Why?
A thought provoking excerpt from Daniel Gordis:
The essay continues at http://www.danielgordis.org/Site/Site_Dispatches.asp
This is a different kind of war, and an old kind of war. In the last war, when they blew up buses and restaurants and sidewalks and cafes, Israelis were enraged, apoplectic with anger. This time, it’s different. Rage has given way to sadness. Disbelief has given way to recognition. Because we’ve been here before. Because we’d once believed we wouldn’t be back here again. And because we know why this war is happening.
A rocket hit Haifa in the first days of the war, killing no one, but injuring a number of people. It also tore the face off an apartment building, leaving the apartments inside eerily exposed, naked, for all to gaze into. That small block of Haifa, with its shattered shell of a building, rubble all along the street, citizens dazed as they wandered about looking at it all, appeared to be exactly what it was – a war zone.
And yet, the people in the street stayed near their homes, going nowhere. The newscaster asked them why they didn’t go somewhere else, where it might be safer. One man answered with statistics. “Why leave now? We’ve already been hit. The chances of us being hit again are one in a million.” To which another man responded almost with outrage. “What do numbers have to do with it?” he asked. And then, he turned to the camera, almost screaming, pointed to the broken building, and said, “This is our home. Mi-po ani lo zaz. From here, I am not budging. And he repeated his refrain over and over again. “This is my home. And from here, I am not budging.” Mi-po ani lo zaz.
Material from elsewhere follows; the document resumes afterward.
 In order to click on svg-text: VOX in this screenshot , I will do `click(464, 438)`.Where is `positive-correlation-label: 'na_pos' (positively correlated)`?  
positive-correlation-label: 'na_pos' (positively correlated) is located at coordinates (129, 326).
Israelis understand what this is. This is a war over our homes. Over our homes in the north, for now, but eventually, as the rockets get better and larger, all of our homes. This is not about the territories. This is not about the “occupation.” This is not about creating a Palestinian State. This is about whether there will be a state called Israel. Sixty years after Arab nations greeted the UN resolution on November 29 1947 with a declaration of war, nothing much has changed. They attacked this time for the same reason that they did sixty years ago.